Over the years, I’ve sought out a lot of advice about how to successfully manage your time and keep yourself on-task when working from home. Some of these suggestions have been incredibly helpful and have been integrated into my daily routine, while others seemed a bit over the mark for my personal taste (I’m not dressing in business formal every day to sit in my home office – nice try).

Below are my top 6 tips for making your home office a more productive space whether you’re a full-timer like myself or just need the occasional moment of focus in your own home.

Make time to do what you love.

Obviously, paying jobs are a huge portion of – well… your job. That doesn’t mean, however, that you need to keep your nose to the grind stone for 8+ hours straight each day. One of the best parts of working from your home office is that you can allot time to do something that you really love doing in addition to your existing work.

For example, I like to get any difficult tasks that I’m not necessarily looking forward to out of the way first thing each day when I’m the most focused. This frees up a lot of my time in the afternoons so that – instead of trying to find excuses to put off that thing I didn’t want to do – I can dive right in to a fun side project as a reward for getting the rough stuff done earlier.
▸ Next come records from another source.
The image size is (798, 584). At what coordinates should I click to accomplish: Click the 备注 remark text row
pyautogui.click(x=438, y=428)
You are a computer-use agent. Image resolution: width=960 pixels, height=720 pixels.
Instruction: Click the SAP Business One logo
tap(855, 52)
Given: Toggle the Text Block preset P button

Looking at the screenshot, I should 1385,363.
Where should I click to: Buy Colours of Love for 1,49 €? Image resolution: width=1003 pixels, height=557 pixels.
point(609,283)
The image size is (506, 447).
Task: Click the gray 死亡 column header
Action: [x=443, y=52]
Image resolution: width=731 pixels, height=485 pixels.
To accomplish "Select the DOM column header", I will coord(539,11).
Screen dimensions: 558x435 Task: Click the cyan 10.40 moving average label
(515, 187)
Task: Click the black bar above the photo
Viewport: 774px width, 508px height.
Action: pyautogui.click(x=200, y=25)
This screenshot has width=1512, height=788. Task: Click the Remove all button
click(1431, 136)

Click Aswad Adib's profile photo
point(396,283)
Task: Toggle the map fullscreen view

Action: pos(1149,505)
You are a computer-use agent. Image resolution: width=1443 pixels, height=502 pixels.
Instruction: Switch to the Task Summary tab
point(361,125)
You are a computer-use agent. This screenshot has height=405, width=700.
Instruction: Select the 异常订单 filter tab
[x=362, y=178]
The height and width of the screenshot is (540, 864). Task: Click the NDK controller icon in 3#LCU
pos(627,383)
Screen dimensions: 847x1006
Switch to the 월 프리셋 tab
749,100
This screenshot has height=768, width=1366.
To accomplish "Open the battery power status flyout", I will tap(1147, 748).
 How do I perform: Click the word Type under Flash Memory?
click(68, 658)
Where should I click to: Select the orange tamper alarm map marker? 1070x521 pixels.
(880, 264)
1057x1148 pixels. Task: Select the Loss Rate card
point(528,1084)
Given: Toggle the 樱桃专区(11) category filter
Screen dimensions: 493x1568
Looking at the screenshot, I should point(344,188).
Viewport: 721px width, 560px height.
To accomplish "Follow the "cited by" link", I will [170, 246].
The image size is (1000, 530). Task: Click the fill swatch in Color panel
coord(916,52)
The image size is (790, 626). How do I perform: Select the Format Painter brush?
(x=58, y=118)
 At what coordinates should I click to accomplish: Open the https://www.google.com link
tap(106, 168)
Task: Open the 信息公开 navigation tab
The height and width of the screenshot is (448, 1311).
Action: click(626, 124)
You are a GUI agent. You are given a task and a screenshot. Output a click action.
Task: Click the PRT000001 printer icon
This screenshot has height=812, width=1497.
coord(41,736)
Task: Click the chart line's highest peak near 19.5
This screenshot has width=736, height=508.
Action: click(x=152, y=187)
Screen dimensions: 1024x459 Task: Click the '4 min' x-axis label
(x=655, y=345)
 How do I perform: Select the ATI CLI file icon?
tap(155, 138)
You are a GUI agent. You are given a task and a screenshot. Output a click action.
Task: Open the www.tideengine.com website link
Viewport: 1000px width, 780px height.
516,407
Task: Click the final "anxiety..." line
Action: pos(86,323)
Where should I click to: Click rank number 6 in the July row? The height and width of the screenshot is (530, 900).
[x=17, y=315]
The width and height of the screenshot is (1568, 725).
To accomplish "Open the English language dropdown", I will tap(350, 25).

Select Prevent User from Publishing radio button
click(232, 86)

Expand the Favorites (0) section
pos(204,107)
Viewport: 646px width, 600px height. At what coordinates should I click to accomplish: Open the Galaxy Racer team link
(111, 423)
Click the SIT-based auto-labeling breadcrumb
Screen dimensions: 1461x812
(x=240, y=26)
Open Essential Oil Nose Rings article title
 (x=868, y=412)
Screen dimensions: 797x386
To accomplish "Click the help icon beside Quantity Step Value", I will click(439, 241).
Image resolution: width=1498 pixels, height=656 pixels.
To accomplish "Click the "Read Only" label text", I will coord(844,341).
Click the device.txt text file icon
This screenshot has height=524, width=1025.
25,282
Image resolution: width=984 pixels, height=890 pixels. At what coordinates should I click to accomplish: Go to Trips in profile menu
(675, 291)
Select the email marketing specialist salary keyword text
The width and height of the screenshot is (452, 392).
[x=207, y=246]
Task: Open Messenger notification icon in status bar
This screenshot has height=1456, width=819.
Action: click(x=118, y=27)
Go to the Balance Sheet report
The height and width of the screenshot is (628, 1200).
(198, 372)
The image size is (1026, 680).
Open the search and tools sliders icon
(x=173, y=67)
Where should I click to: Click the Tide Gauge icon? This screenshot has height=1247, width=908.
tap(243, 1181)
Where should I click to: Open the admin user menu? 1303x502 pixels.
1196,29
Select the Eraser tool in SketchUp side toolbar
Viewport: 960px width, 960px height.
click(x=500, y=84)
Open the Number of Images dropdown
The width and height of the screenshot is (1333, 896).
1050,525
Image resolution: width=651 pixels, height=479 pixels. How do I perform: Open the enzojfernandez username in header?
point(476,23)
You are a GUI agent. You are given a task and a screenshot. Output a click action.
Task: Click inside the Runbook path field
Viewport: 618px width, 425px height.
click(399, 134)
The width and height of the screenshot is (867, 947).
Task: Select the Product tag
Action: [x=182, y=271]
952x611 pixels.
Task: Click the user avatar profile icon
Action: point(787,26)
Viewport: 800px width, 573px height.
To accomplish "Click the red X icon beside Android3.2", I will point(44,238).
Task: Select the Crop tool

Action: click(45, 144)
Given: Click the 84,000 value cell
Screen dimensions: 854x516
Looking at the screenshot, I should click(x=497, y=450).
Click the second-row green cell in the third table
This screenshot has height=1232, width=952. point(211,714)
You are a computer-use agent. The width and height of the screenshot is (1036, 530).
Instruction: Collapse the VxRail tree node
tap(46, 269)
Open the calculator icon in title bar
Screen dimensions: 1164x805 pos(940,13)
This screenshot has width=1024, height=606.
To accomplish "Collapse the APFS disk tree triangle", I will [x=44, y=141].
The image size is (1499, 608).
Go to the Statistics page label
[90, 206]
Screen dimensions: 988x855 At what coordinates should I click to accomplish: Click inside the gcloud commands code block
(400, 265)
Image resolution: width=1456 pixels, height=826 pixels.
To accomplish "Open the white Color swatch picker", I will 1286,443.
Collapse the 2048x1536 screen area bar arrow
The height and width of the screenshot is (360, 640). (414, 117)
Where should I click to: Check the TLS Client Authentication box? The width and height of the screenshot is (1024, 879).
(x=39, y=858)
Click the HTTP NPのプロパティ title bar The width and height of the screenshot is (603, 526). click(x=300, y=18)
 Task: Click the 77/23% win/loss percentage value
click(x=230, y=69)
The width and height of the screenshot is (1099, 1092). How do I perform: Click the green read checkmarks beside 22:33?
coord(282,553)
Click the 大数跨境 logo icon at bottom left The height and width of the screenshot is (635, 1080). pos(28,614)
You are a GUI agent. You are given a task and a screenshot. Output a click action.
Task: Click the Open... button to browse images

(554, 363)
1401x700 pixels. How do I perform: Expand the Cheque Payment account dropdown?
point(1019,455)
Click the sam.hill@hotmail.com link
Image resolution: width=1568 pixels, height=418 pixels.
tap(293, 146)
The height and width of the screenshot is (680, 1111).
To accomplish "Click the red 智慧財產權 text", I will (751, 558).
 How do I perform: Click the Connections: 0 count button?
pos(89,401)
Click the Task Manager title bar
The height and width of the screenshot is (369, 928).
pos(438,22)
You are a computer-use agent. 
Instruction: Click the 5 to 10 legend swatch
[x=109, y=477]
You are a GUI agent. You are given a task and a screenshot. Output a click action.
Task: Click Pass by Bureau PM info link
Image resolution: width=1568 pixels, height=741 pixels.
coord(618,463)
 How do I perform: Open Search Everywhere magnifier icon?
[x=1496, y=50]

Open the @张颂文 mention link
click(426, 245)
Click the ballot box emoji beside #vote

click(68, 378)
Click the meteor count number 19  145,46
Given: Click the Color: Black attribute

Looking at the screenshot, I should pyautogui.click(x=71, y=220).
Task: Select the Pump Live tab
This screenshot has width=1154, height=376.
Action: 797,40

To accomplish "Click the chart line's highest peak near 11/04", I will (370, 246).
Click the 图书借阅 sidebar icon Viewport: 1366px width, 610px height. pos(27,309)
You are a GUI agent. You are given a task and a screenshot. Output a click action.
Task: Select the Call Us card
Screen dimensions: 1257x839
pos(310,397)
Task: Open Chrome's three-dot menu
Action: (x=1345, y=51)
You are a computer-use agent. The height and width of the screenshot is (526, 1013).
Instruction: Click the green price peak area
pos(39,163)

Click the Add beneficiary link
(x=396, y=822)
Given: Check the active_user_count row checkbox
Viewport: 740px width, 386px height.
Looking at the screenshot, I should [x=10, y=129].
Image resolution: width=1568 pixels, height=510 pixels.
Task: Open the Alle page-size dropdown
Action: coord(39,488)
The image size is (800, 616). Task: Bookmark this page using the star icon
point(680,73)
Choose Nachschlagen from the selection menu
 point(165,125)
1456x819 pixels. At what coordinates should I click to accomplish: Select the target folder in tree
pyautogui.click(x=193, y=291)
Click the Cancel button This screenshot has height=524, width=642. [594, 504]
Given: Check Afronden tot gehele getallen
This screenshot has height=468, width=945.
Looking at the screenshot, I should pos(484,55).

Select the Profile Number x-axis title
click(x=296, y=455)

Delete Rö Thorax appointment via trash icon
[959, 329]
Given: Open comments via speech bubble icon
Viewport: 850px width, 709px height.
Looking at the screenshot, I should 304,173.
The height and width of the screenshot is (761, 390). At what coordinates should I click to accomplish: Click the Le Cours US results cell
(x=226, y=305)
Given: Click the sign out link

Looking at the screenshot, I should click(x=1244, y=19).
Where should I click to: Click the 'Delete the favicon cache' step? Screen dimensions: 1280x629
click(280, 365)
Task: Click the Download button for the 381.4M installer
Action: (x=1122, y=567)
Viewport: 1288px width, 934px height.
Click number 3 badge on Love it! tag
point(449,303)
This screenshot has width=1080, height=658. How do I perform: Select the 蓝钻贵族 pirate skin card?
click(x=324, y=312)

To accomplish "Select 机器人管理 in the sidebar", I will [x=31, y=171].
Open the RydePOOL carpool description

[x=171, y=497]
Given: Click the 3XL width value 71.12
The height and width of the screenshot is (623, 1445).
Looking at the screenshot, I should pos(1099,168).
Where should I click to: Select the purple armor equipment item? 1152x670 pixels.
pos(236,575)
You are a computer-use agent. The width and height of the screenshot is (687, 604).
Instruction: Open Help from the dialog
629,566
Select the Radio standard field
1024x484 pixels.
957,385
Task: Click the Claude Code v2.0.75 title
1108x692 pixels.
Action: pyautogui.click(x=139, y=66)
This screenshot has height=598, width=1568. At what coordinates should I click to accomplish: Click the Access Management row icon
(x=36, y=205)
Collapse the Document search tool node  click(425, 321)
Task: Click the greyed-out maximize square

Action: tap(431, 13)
Even if you don’t adhere to a schedule like this, it is absolutely essential to make some time for yourself each day.

Find a schedule that works for you.

I hate mornings so waking up early and getting right to the grind was one of my least favorite things about my office job. Now I choose to work starting at about 9:00 a.m. on a fairly regular basis. This gives me time for a morning walk with my dogs and plenty of opportunity to shake off the last vestiges of sleep before I have to be a responsible business person.

If you love mornings then by all means – wake up at 5:00 a.m. and have at it! If you’re more efficient in the evenings then set up your day so you can work more when the sun goes down. Whatever schedule feels more natural for you, go for it! The goal here is to find a way to be efficient and you certainly can’t do that if your schedule doesn’t match your lifestyle.

Don’t be afraid to take breaks.

Breaks are looked down upon when you work for a big company because it makes you look lazy. However, the fact is that no one can effectively do anything for eight solid hours and they shouldn’t be expected to.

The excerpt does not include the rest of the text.